Objective
Please count the lines in the material below that contain the word "screenshot", with case counting, and give only the number.

Page and screen pointing data
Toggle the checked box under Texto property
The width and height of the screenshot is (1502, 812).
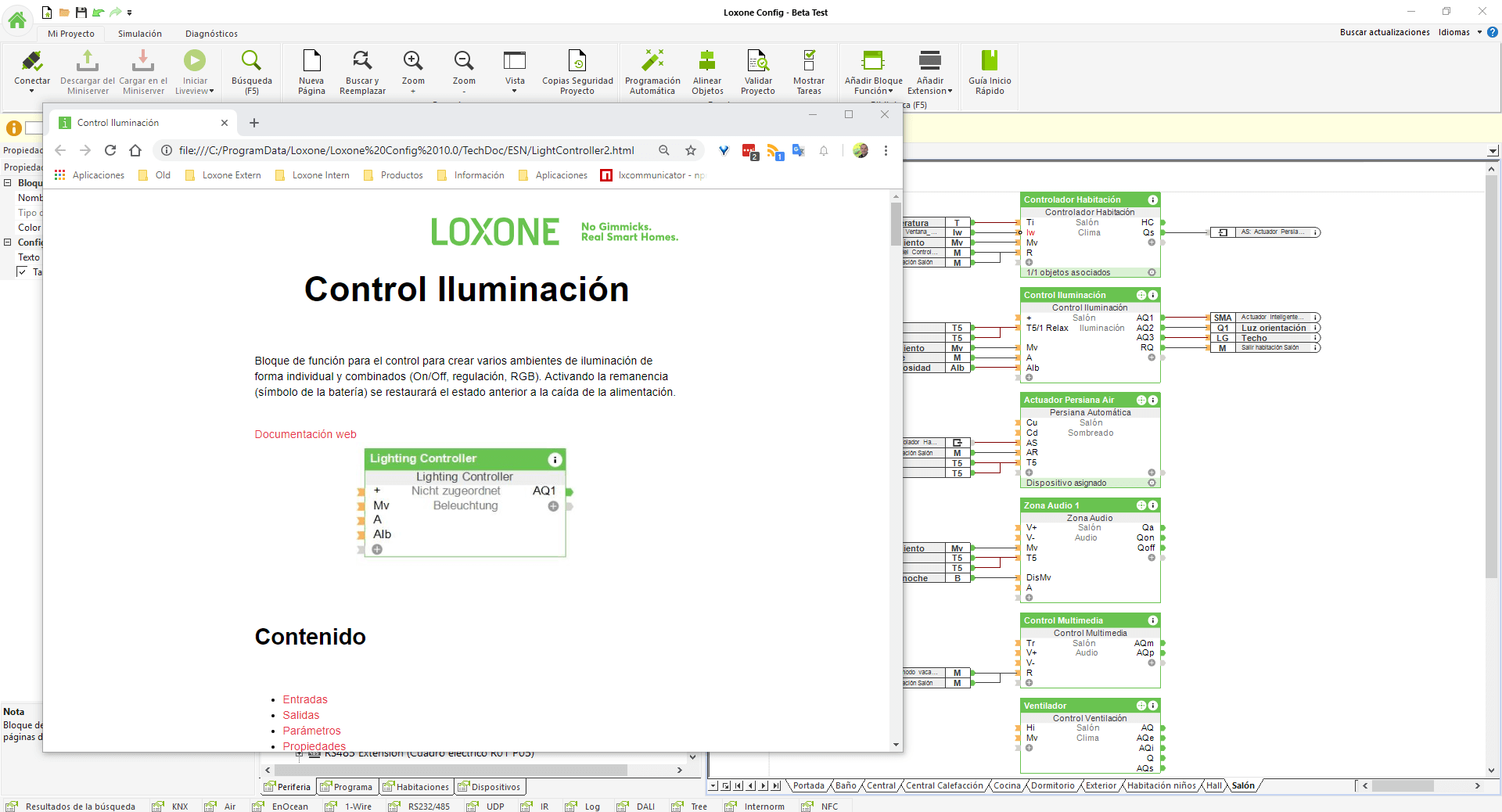tap(22, 272)
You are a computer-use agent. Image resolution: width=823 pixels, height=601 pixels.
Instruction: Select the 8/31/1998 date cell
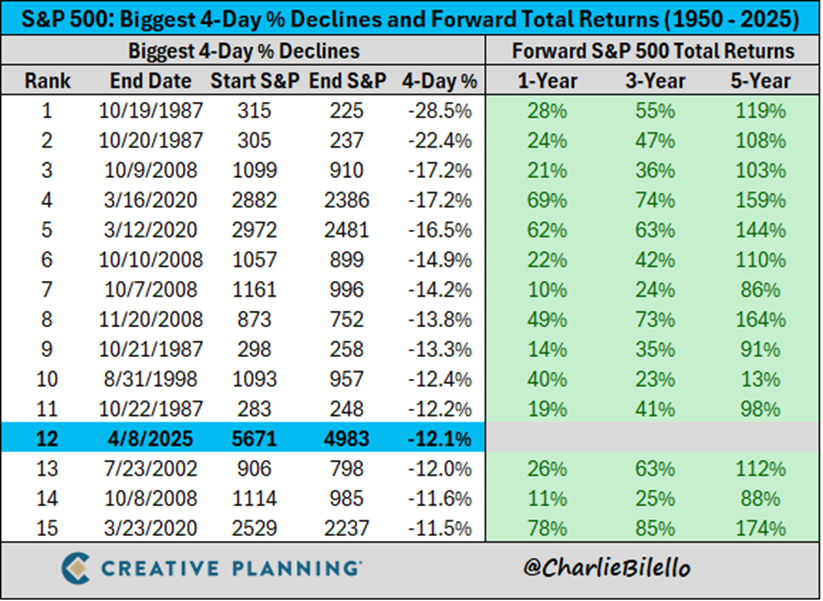150,378
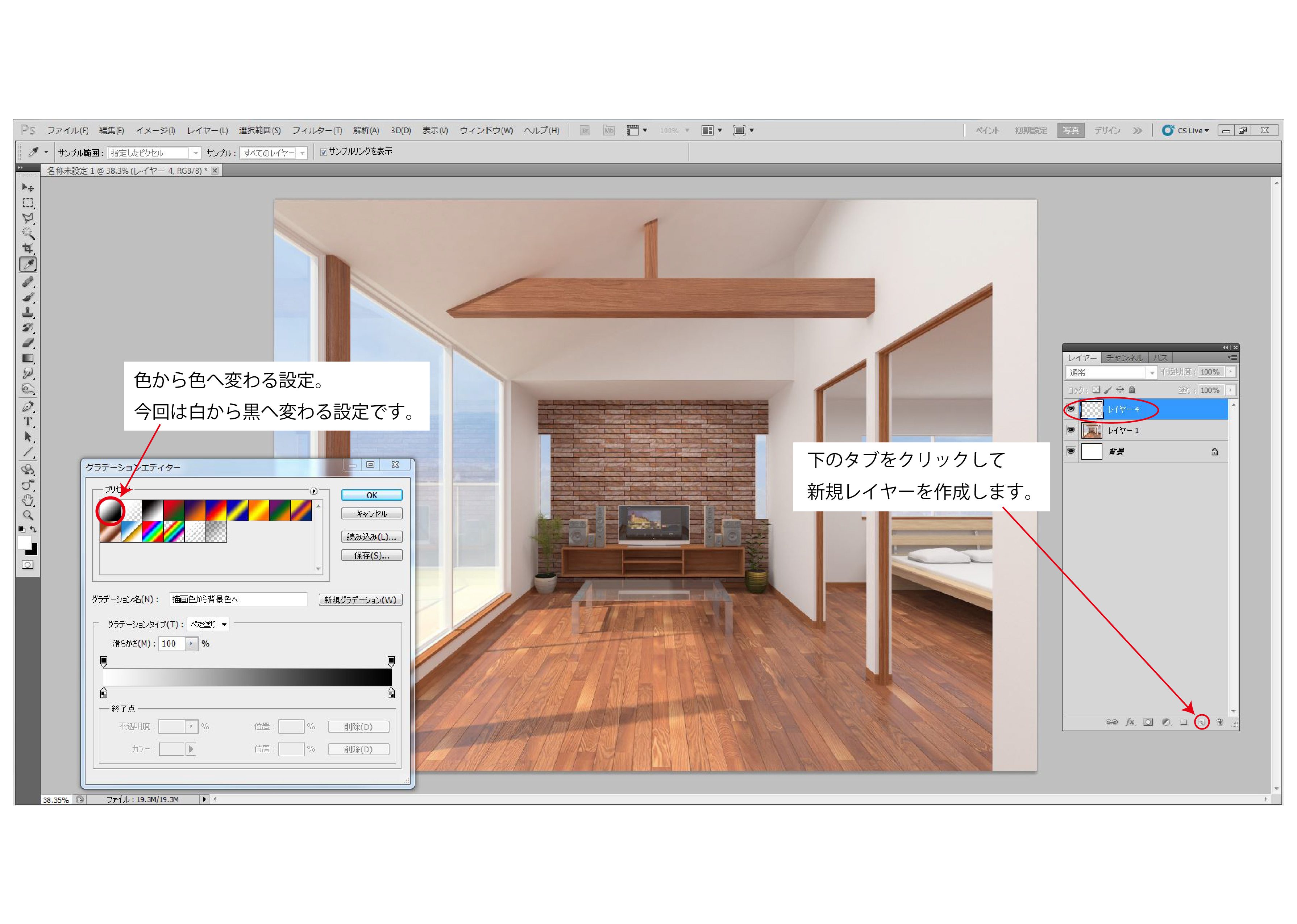Toggle the サンプルリングを表示 checkbox
The height and width of the screenshot is (924, 1297).
pyautogui.click(x=323, y=152)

Result
2